I tried you guys, I really did. Last Saturday
I vacuumed EVERY room (basically). I ironed a shirt today. I packed my own
lunch so many times. I have pretty much kept up with the dishes, which is a
fishes-and-loaves-honest-to-goodness miracle.
You may think that this sounds so awful that
I can’t be serious, and that I’m just trying to be over-the-top in a kind of
“Ha-ha, She’s-So-Awful-She’s-Charming” plot to make you all adore me, but that
is only partially true. What is really
true is that I’m not good at… being tidy – and that I have a husband whose
unflagging willingness to keep up with the drudgery of dishes, laundry,
vacuuming and toilet-scrubbing makes me disbelieve in the existence of men who
don’t help around the house. Does. Not. Compute.
He’s been gone 10 days. Change the sheets?

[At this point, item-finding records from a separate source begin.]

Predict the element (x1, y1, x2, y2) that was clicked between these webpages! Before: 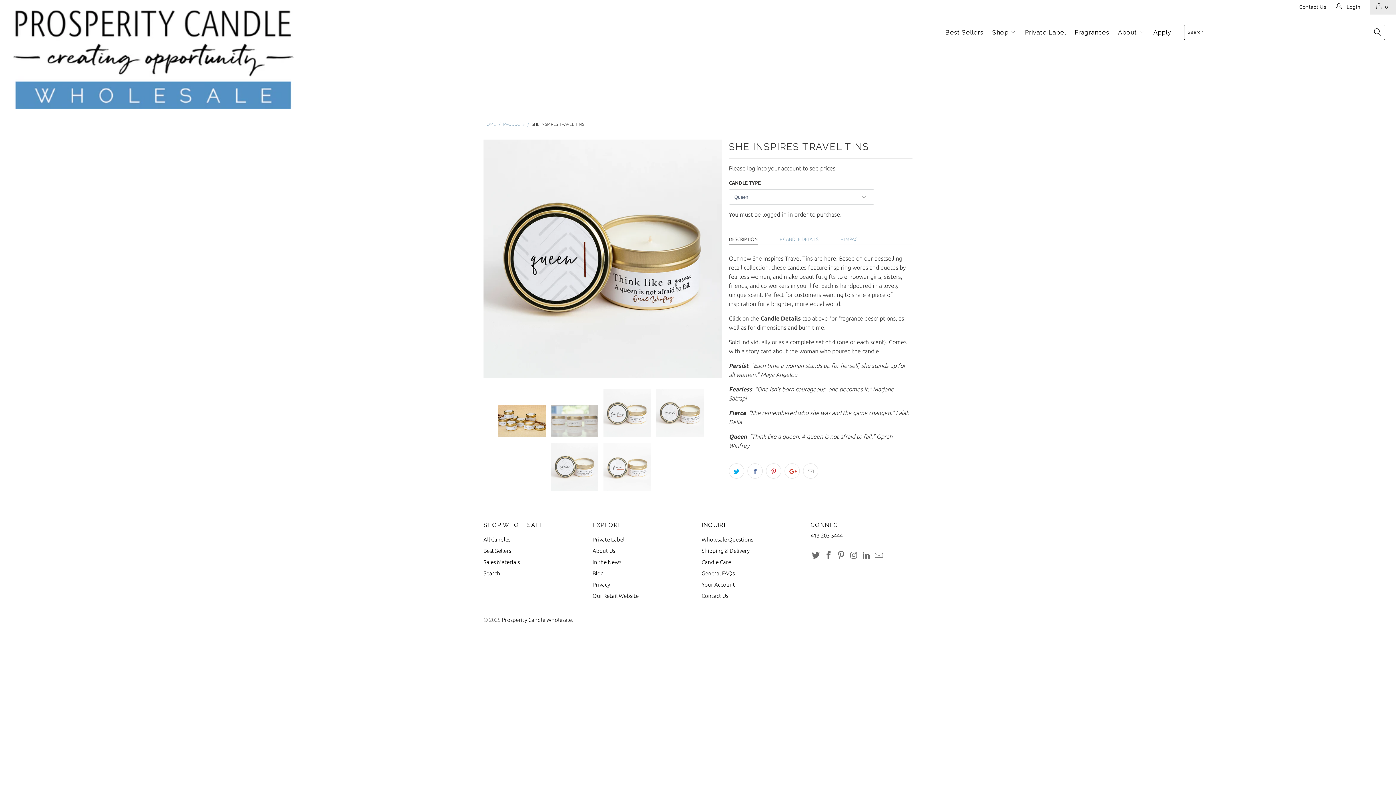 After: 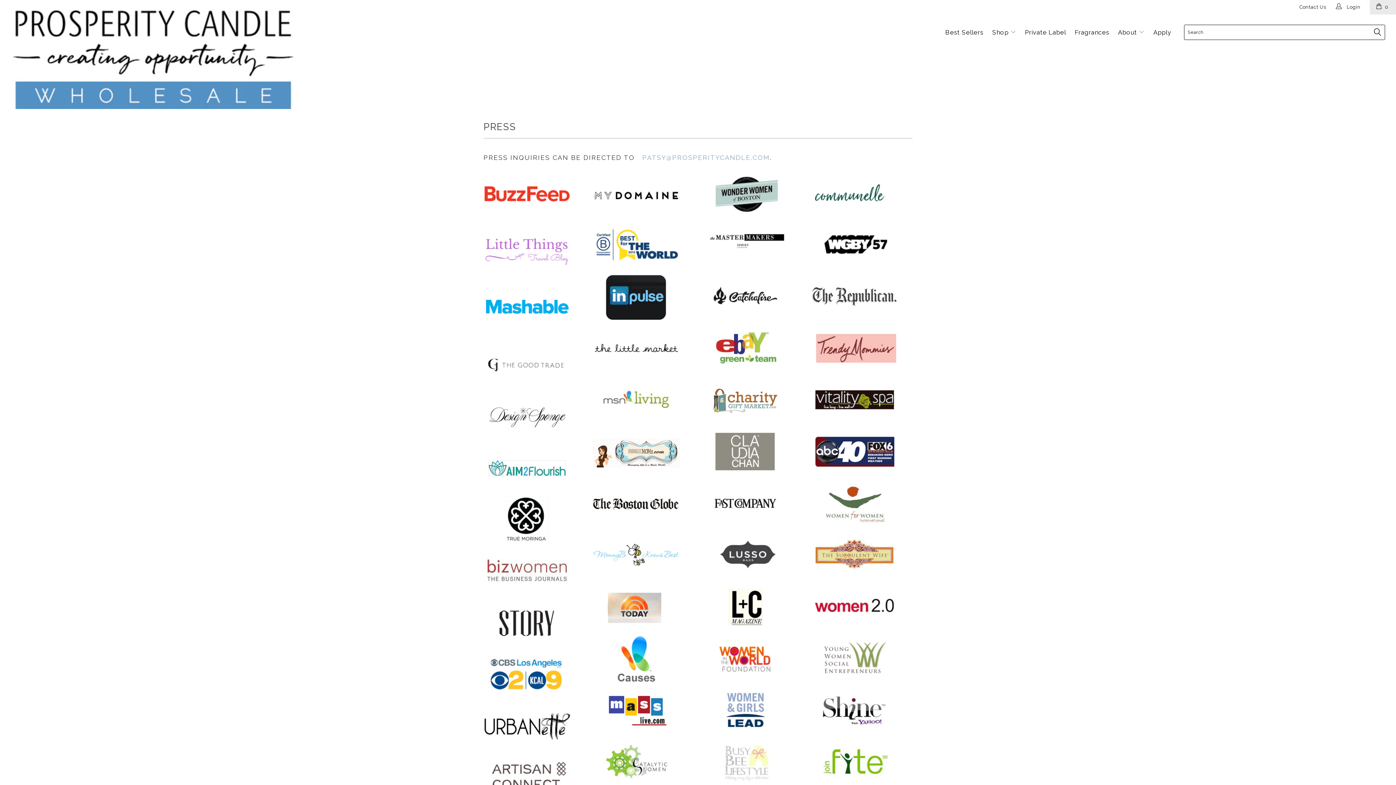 Action: label: In the News bbox: (592, 559, 621, 565)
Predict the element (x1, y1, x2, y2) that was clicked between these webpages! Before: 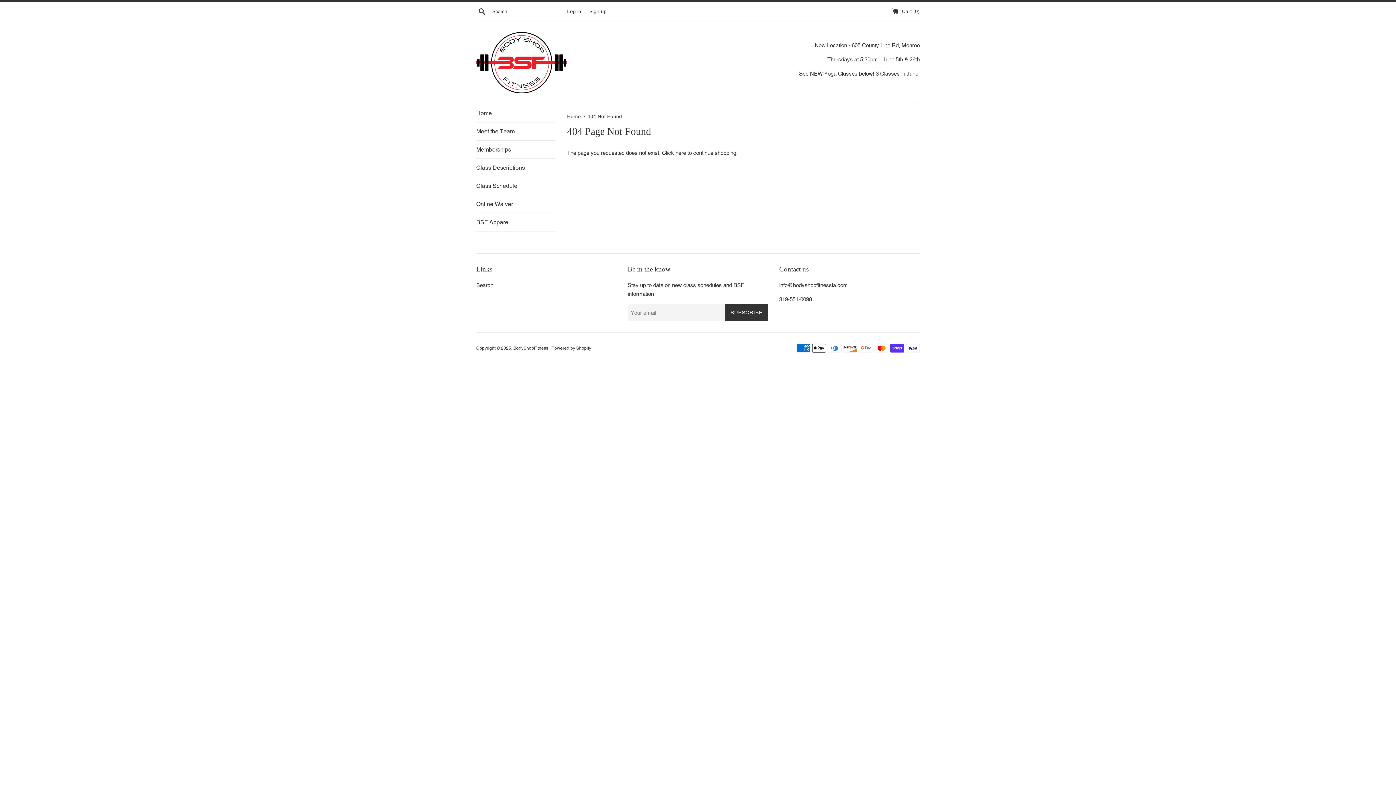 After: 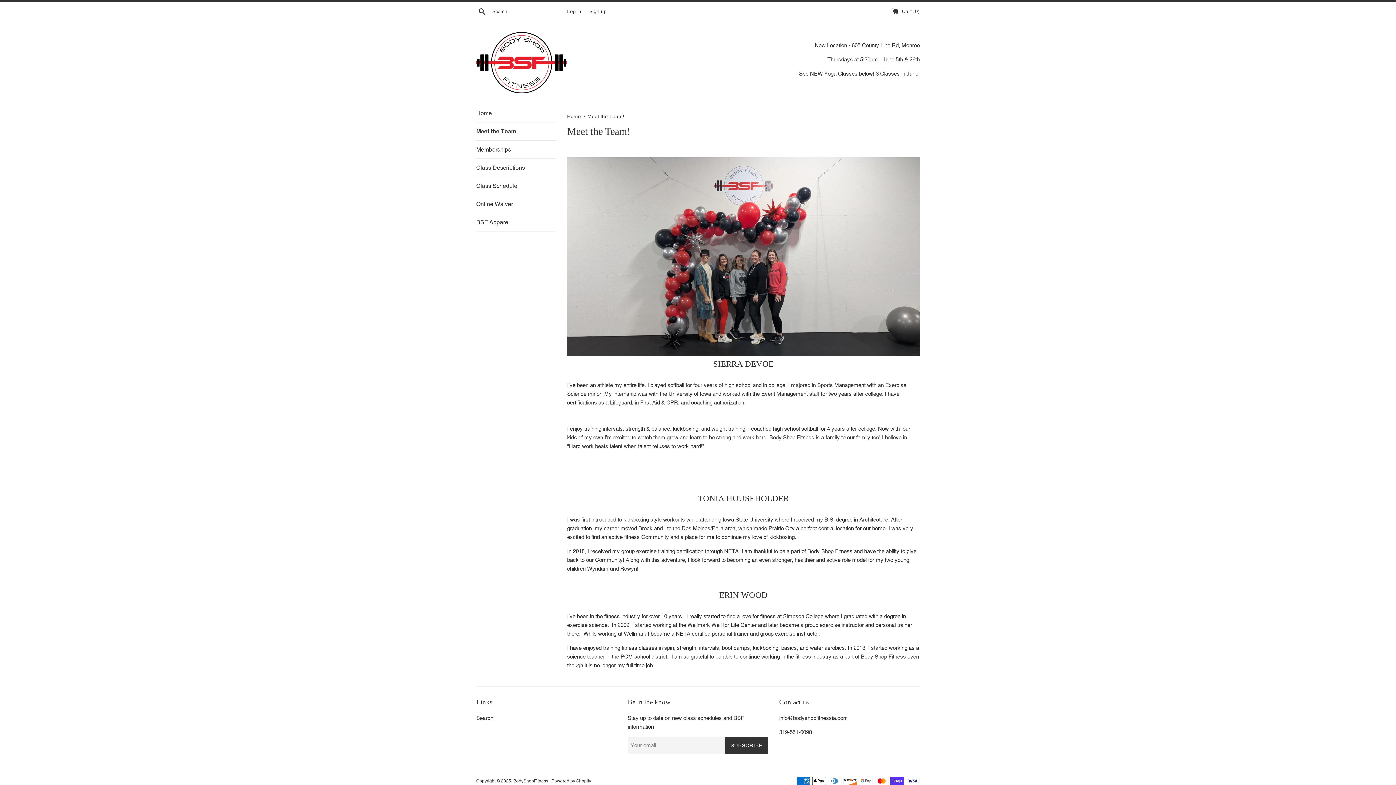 Action: bbox: (476, 122, 556, 140) label: Meet the Team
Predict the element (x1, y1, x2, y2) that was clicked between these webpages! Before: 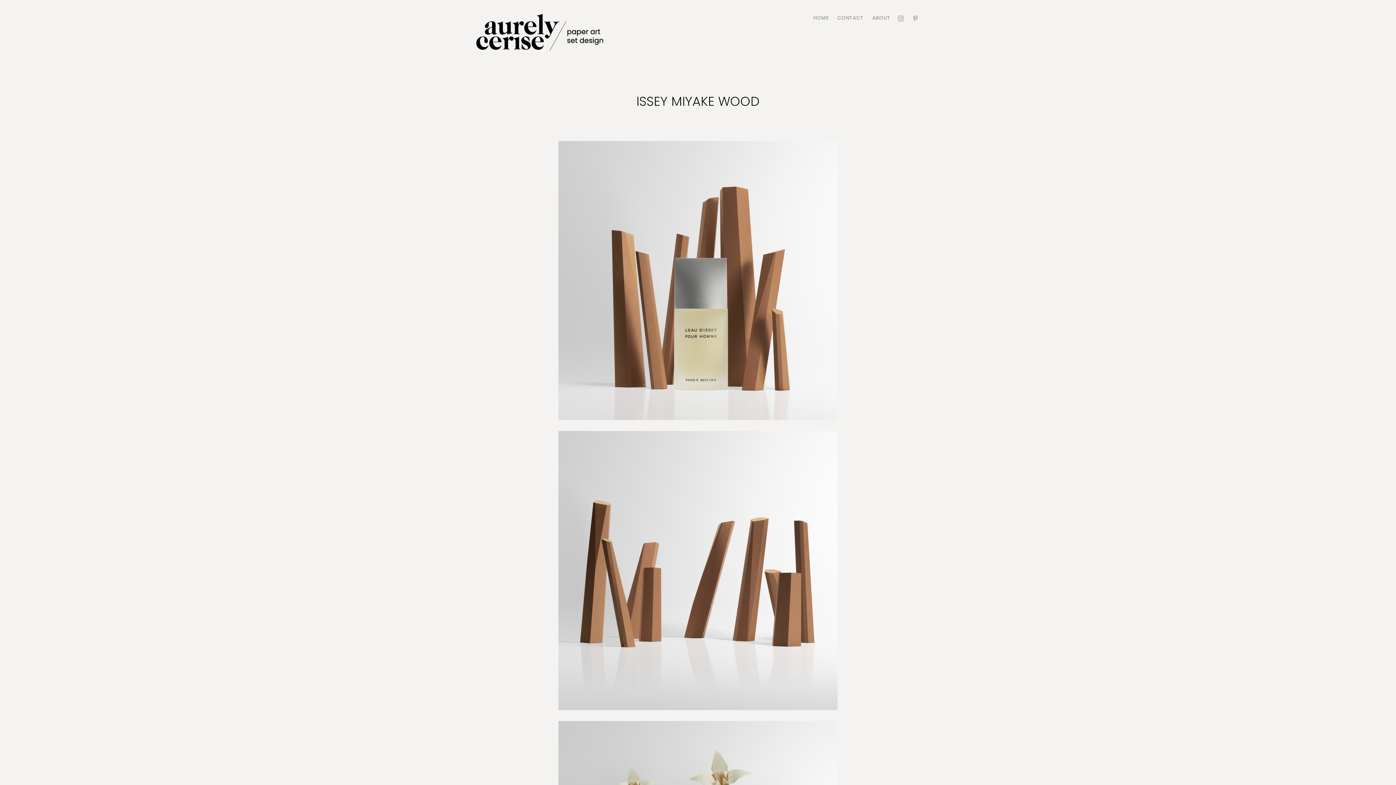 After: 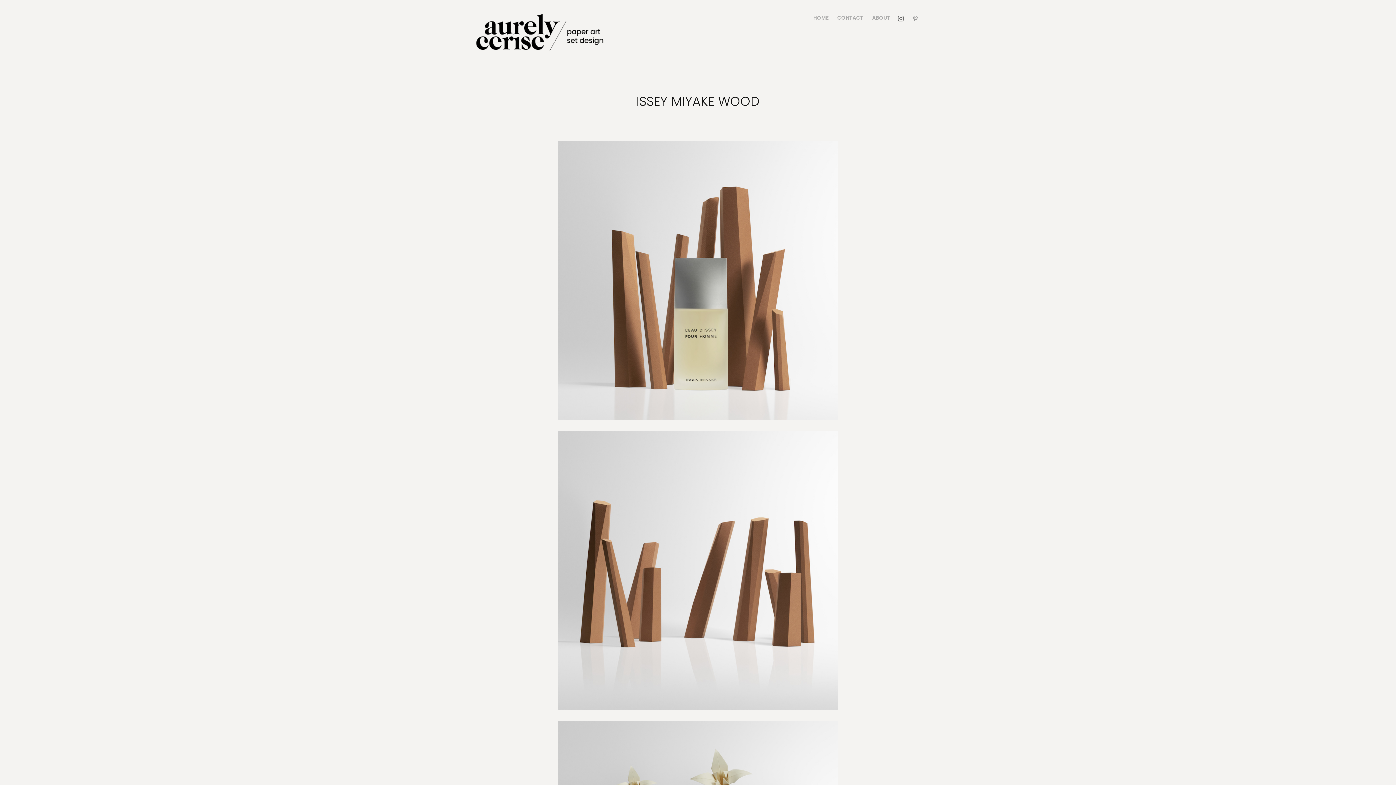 Action: bbox: (895, 13, 906, 24)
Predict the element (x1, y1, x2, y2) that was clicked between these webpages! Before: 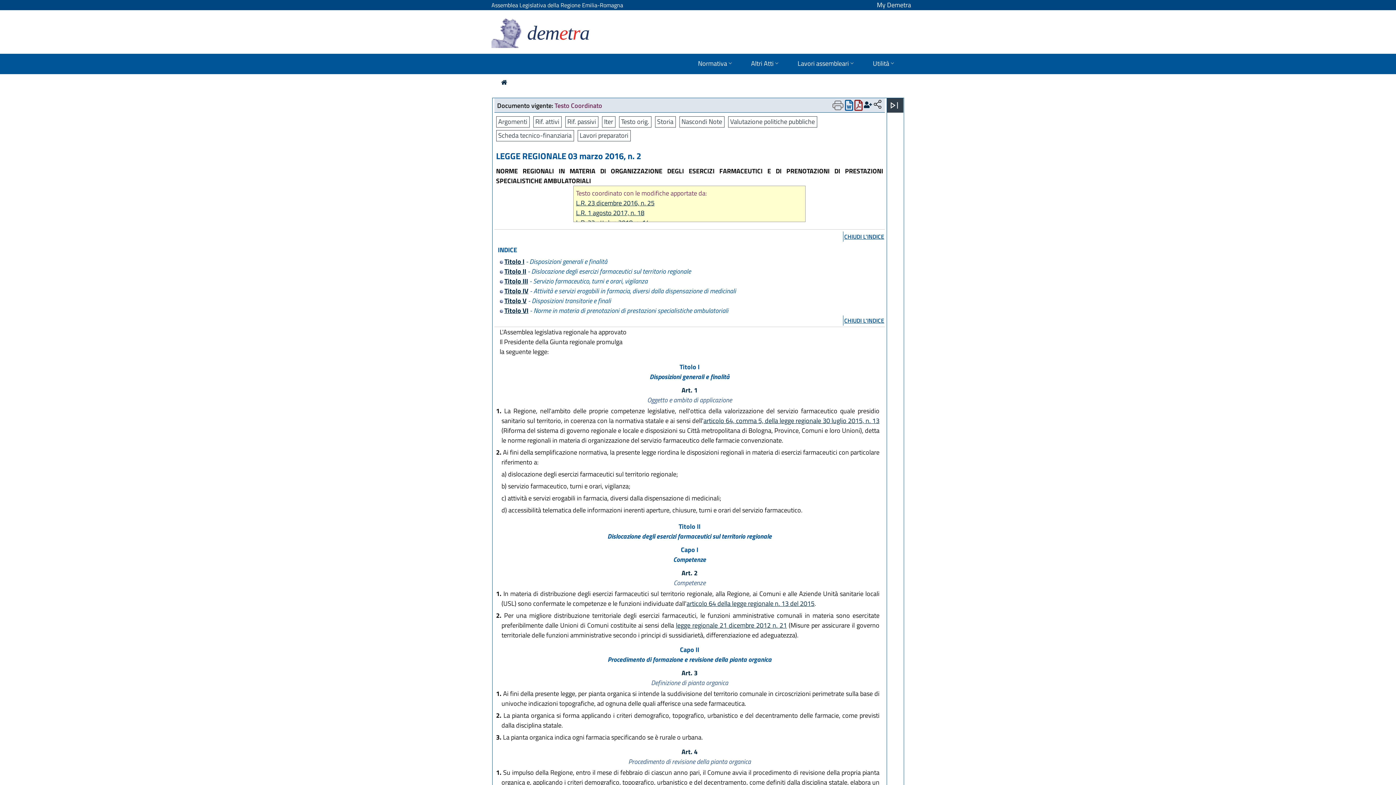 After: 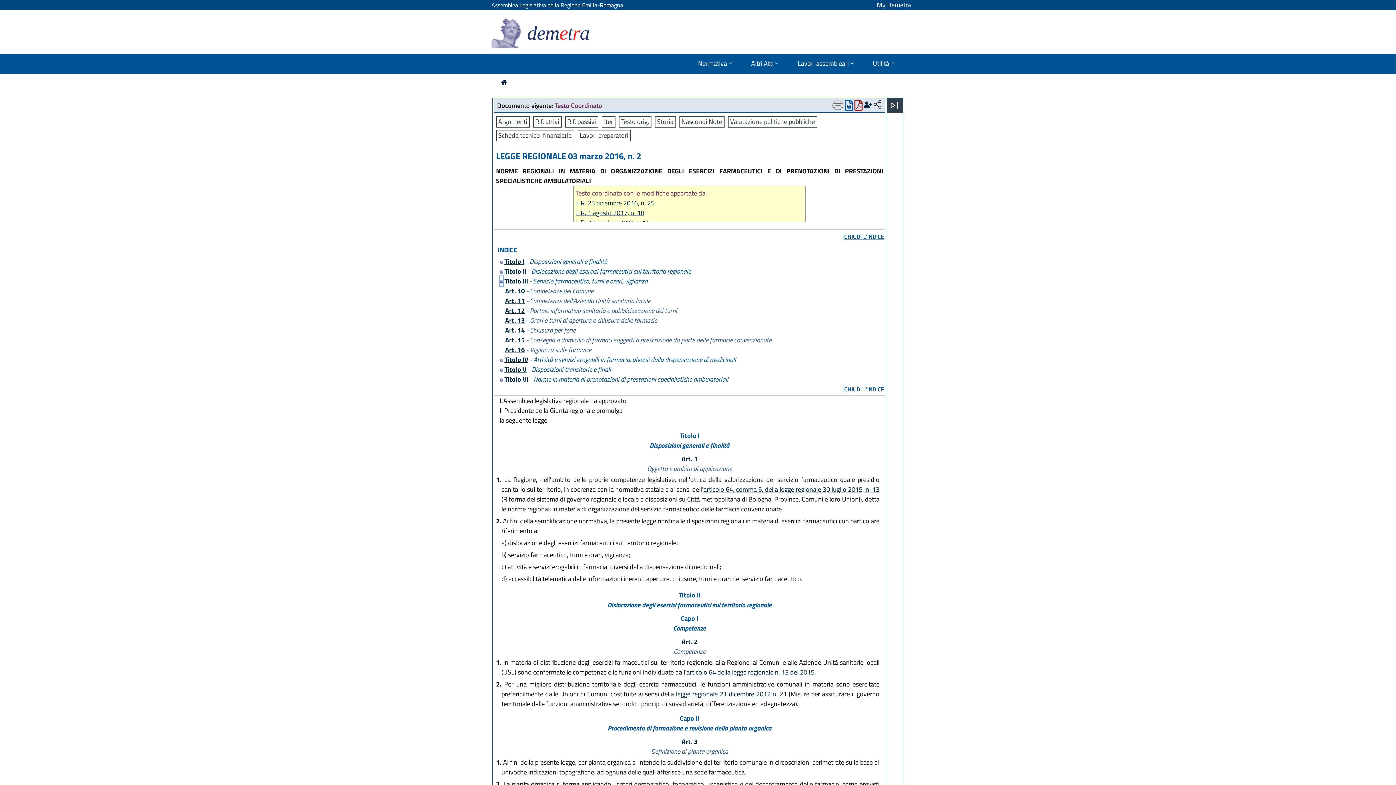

Walk the dog? Tackle a project? No. Feed the child. Close the cabinets after I
open them. Load AND unload the dishes. Throw trash away. Wake up before the
girl does and drink a cup of coffee at home instead of at Starbucks. Bring my
own lunch to work instead of eating out (even if that means that I use an old
wine bag and toss in 2 rolls, an avocado and the salt and pepper shakers,
whole).
This is how completely Jason gets me: he cut
the grass the day before he left, only he just BARELY cut it - by now it is actually quite long. On my drive home every day I have seen the neighbors
all responsibly watering their lawns, sprinklers ticking away. My lawn does not
need to be watered; my husband knows that asking me to water the lawn
in his absence is like asking a man dangling off the edge of a cliff
to conjugate a verb (credit for that delightful phrase goes to the non-delightful Walker Percy). Our grass, however, is so tall that the sun can't scorch the roots, and so it grows lush an wild. Tall enough that it can live without my attention, but just shy of earning me a letter from the Home Owner's Association. Just how I like it.
Water the lawn? No. Only the basics. Feed the
dog. Get $20 worth of gas at a time. Write a blog about how amazing my husband
is and the atrocities that took place in his absence. Only the essentials.